▶ **The problem**
If a line in the records below contains the word "each", return that line.

::: Data excerpts :::

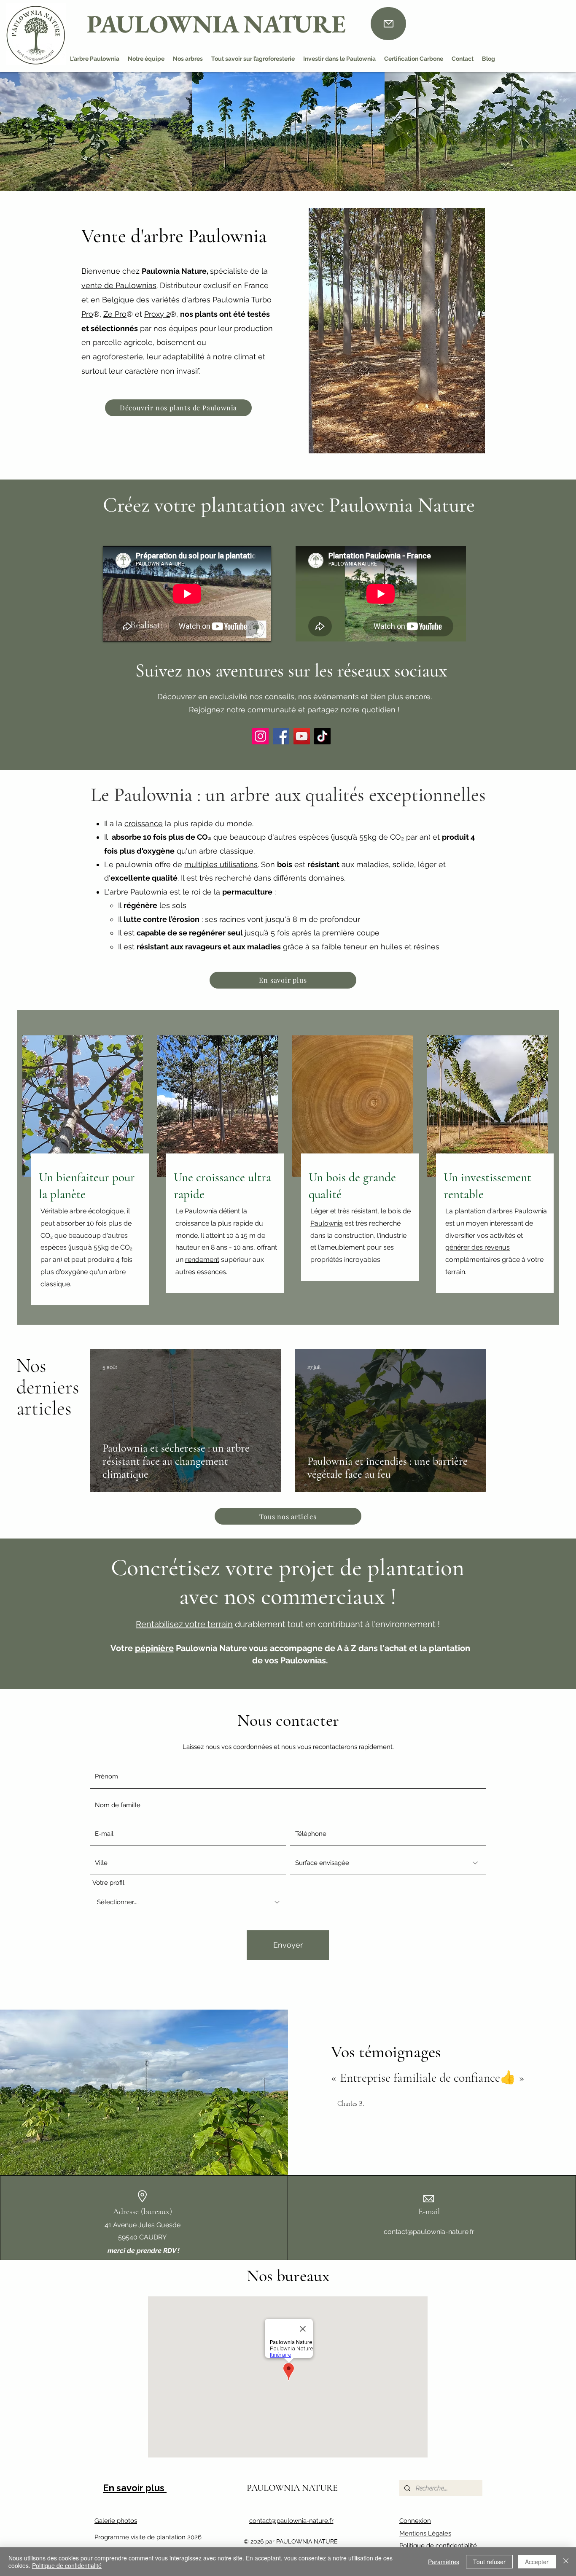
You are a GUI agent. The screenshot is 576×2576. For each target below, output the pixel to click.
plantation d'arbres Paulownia (501, 1211)
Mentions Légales (425, 2533)
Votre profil (108, 1883)
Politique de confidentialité (438, 2545)
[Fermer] (566, 2561)
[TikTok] (322, 736)
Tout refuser (489, 2561)
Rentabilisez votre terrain (184, 1624)
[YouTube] (301, 736)
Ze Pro (115, 314)
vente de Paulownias (118, 285)
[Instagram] (260, 736)
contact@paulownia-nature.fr (429, 2232)
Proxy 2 (157, 314)
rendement (202, 1260)
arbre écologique (97, 1211)
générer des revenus (477, 1247)
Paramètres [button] (443, 2561)
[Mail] (388, 23)
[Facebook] (281, 736)
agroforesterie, (119, 356)
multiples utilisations (221, 864)
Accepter (537, 2561)
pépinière (154, 1648)
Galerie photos (115, 2521)
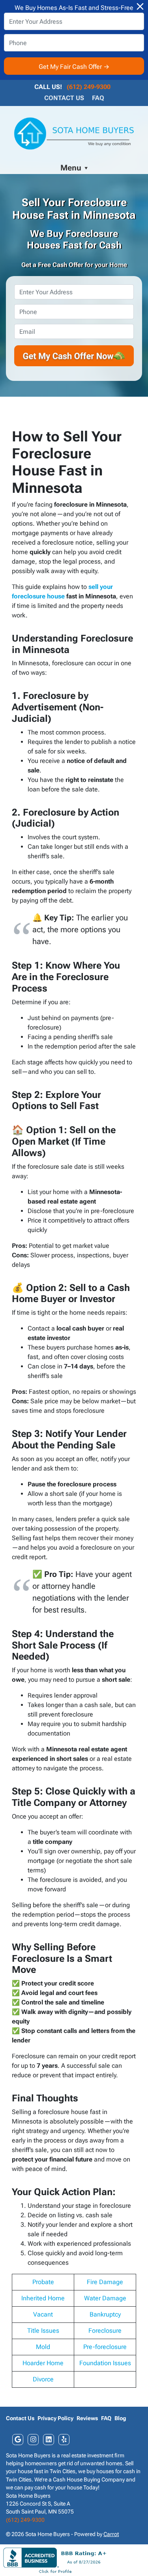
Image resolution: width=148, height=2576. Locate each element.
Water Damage (105, 2298)
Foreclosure (105, 2330)
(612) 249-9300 (89, 87)
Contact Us (64, 98)
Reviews (87, 2418)
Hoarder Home (43, 2363)
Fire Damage (105, 2282)
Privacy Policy (55, 2418)
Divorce (43, 2379)
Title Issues (43, 2330)
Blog (120, 2418)
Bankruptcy (105, 2314)
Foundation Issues (105, 2363)
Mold (43, 2347)
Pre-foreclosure (105, 2347)
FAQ (98, 98)
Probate (43, 2282)
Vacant (43, 2314)
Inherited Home (43, 2298)
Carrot (111, 2534)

:::

▶ **Exercise solution**
You are a GUI agent. The screenshot is 576×2576. For each target below, output the pixel to click.
Image resolution: width=148, height=2576. Locate each element.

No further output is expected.